By Mary Hubbard, Class of 2011
From my viewpoint, docent training has been about three things: first, art; second, people; and third, the puzzle of how to bring those two together in an engaging and enriching way. Of course, art has been the essential starting point of our learning enterprise, but even those of us who were accepted into the docent program (and already knew the Museum owned many beautiful works) didn’t realize how vast the permanent collection actually is. We were astounded to learn than only about 10% of what the Museum owns is ever on display at any one time. The treasure trove is huge, and we’ve had an exhilarating time exploring parts of it.

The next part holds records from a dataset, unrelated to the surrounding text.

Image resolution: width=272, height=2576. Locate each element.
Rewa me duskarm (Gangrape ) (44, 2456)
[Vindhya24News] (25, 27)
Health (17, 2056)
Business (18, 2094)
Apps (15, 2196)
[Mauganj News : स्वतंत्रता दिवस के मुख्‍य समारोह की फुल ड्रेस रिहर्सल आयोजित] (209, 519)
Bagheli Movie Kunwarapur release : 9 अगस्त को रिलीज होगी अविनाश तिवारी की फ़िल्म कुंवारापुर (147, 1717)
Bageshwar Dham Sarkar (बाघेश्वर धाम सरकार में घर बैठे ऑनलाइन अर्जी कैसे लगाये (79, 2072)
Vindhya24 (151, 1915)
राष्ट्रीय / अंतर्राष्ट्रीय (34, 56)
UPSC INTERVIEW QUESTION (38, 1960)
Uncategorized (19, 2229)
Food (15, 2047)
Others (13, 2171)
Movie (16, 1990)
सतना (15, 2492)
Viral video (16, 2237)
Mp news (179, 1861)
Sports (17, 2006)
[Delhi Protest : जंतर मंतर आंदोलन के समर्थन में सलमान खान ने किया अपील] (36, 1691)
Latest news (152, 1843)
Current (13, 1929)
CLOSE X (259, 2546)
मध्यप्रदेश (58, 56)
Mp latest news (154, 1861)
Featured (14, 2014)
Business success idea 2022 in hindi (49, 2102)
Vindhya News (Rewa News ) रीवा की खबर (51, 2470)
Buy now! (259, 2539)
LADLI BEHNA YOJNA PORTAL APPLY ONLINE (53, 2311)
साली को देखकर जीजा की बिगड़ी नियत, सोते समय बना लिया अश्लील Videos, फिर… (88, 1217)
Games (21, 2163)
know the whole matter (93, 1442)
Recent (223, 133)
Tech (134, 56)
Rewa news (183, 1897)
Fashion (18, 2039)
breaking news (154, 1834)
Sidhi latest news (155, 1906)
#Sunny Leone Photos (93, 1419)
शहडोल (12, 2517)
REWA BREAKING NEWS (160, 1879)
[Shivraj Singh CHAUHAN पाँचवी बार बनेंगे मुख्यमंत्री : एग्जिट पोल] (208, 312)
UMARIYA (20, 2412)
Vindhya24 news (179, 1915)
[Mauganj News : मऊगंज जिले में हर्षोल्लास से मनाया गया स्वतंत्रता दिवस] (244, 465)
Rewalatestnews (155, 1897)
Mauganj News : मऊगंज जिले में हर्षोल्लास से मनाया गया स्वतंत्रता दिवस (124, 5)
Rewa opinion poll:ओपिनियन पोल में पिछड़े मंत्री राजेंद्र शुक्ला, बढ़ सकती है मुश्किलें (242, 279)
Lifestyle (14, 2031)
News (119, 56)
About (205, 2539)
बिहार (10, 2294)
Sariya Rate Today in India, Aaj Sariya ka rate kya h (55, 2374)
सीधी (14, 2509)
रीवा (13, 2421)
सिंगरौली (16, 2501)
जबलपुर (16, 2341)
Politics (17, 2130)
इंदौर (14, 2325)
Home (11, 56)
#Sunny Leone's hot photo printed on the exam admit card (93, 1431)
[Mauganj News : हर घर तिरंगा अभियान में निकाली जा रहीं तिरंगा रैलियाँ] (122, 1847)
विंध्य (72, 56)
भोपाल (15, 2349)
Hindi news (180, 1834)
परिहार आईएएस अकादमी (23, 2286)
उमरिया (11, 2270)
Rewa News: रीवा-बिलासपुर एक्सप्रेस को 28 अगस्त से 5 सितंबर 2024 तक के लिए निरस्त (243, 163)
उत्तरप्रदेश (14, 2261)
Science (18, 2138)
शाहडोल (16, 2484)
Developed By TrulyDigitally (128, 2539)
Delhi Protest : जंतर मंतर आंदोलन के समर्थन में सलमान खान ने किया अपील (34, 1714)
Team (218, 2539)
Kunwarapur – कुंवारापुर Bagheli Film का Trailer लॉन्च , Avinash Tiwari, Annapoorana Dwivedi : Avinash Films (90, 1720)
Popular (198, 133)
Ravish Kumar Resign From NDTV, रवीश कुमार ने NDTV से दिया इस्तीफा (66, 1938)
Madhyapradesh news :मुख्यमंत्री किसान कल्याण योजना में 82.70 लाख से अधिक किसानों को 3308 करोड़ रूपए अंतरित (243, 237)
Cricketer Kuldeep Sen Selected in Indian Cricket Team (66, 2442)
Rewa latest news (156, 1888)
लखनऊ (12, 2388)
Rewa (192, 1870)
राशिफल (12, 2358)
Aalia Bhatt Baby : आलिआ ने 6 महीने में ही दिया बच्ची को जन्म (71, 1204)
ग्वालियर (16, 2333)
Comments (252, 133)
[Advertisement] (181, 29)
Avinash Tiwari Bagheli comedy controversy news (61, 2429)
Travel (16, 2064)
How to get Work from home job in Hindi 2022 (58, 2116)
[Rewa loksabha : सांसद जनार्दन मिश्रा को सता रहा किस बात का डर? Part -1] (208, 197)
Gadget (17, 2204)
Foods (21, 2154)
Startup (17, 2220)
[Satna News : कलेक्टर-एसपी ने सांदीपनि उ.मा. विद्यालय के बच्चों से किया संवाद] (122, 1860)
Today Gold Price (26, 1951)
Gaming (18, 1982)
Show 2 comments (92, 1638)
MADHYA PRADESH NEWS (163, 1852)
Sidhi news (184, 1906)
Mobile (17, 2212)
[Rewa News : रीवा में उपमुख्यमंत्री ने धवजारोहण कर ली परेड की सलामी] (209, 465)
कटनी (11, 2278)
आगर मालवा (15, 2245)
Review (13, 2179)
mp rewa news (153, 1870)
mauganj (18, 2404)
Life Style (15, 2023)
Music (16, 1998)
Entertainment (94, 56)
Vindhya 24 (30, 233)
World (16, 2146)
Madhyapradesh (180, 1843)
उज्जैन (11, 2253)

In addition, we’ve learned that without museum-goers, works of art are inert objects displayed in a handsome building. Thankfully, the Education Department staff has helped us “see” many pieces with fresh eyes. They’ve helped us acquire a kind of double-vision: the full-bodied, well-informed X-ray vision that curators have (and have willingly shared with us), and the deer-in-the-headlights perspective that many visitors can have (and that most of us did have when we entered a museum for the first time). Slowly but surely, we’re learning how to navigate between the two. It isn’t that we’ll ever know it all (we won’t ever be as knowledgeable as the curators, that’s for sure); but with persistence, we can learn how to be co-adventurers with the Museum’s visitors, trading roles as both students and teachers along the way. And if we do our job well, everyone will enjoy the experience.

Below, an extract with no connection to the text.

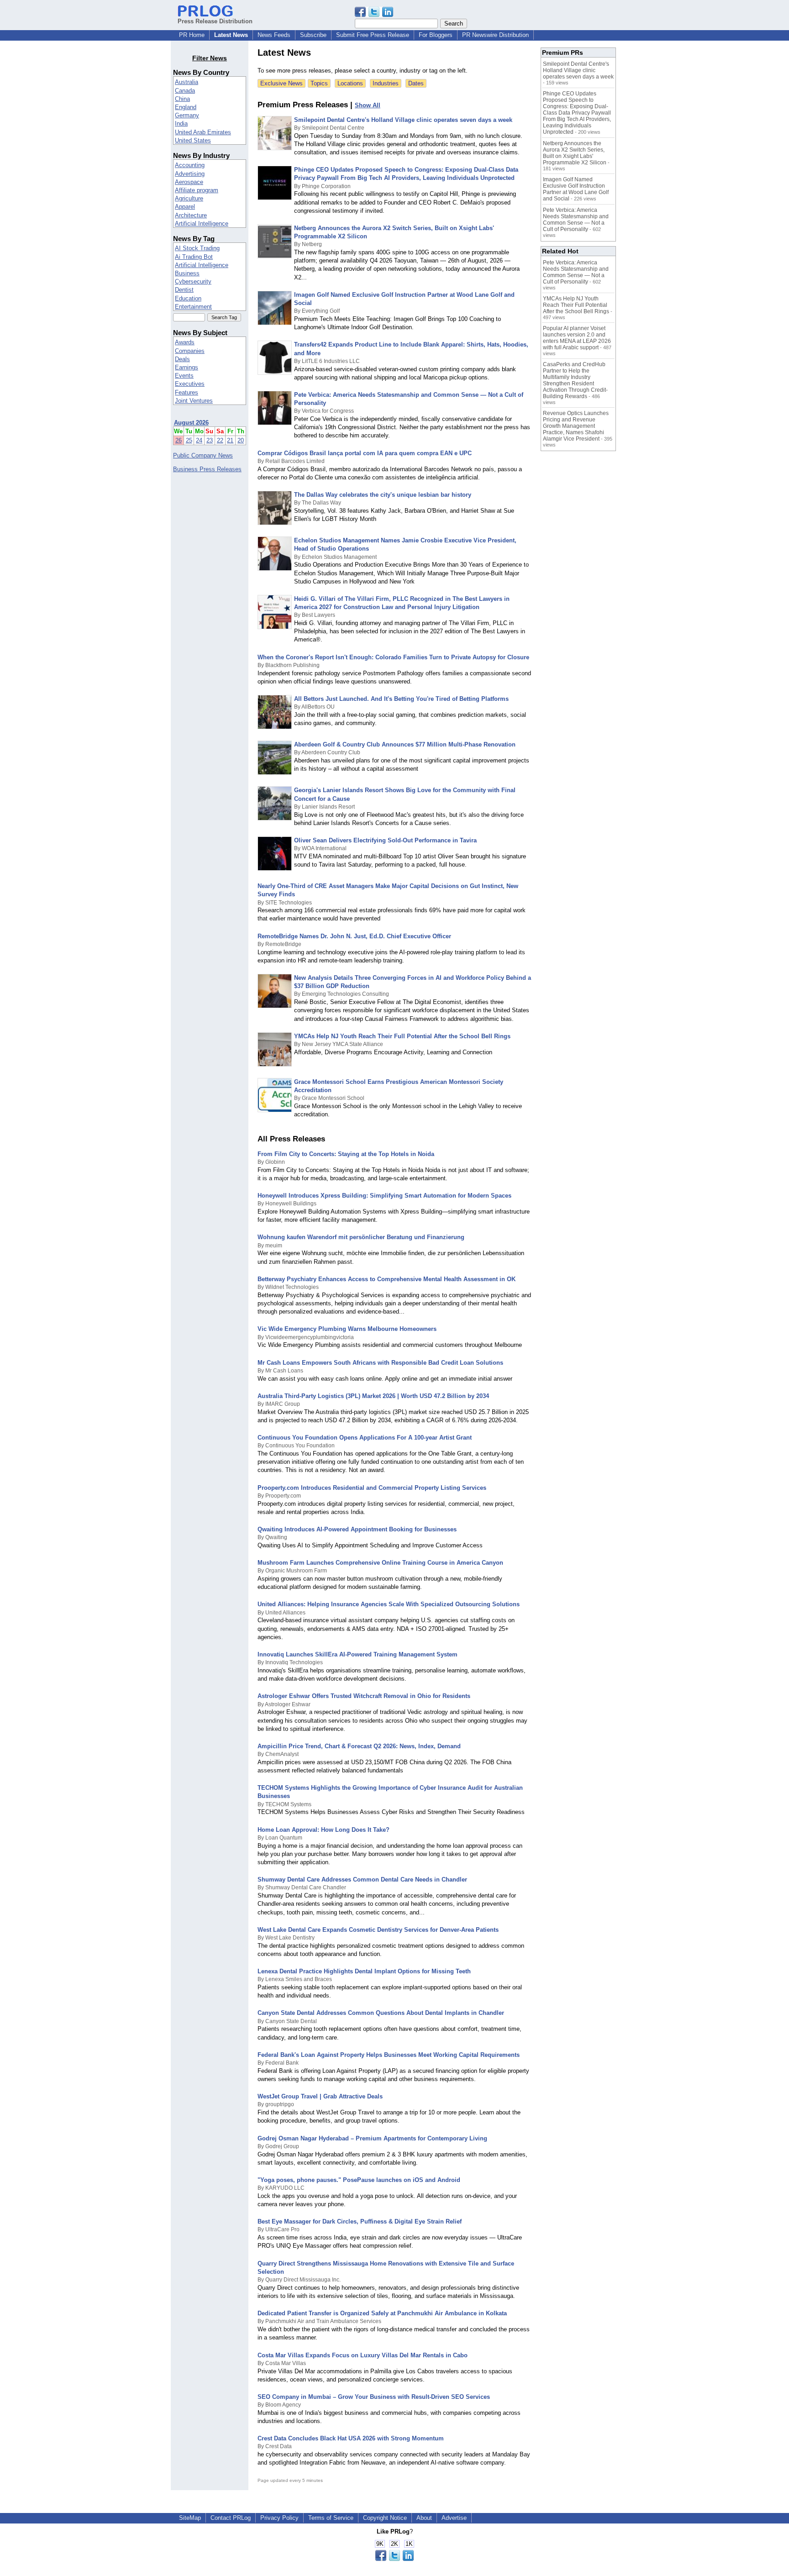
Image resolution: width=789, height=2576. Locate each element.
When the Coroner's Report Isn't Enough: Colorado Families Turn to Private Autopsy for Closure (393, 657)
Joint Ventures (194, 400)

Among the multiple benefits of joining the docent program has been welcoming new people into our lives – the visitors we’ve observed and learned from, the fellow docents we’ve come to know and respect, the staff who’ve inspired and trained us. Unlike some groups, we hail from many different backgrounds, share different faiths, align with different political parties, inhabit different walks of life. In any other circumstance, we would never meet. What has brought us together is that we’re all interested in art, and we believe that it has much to teach us – about ourselves and others. I don’t think any of us would trade being a docent for any other experience.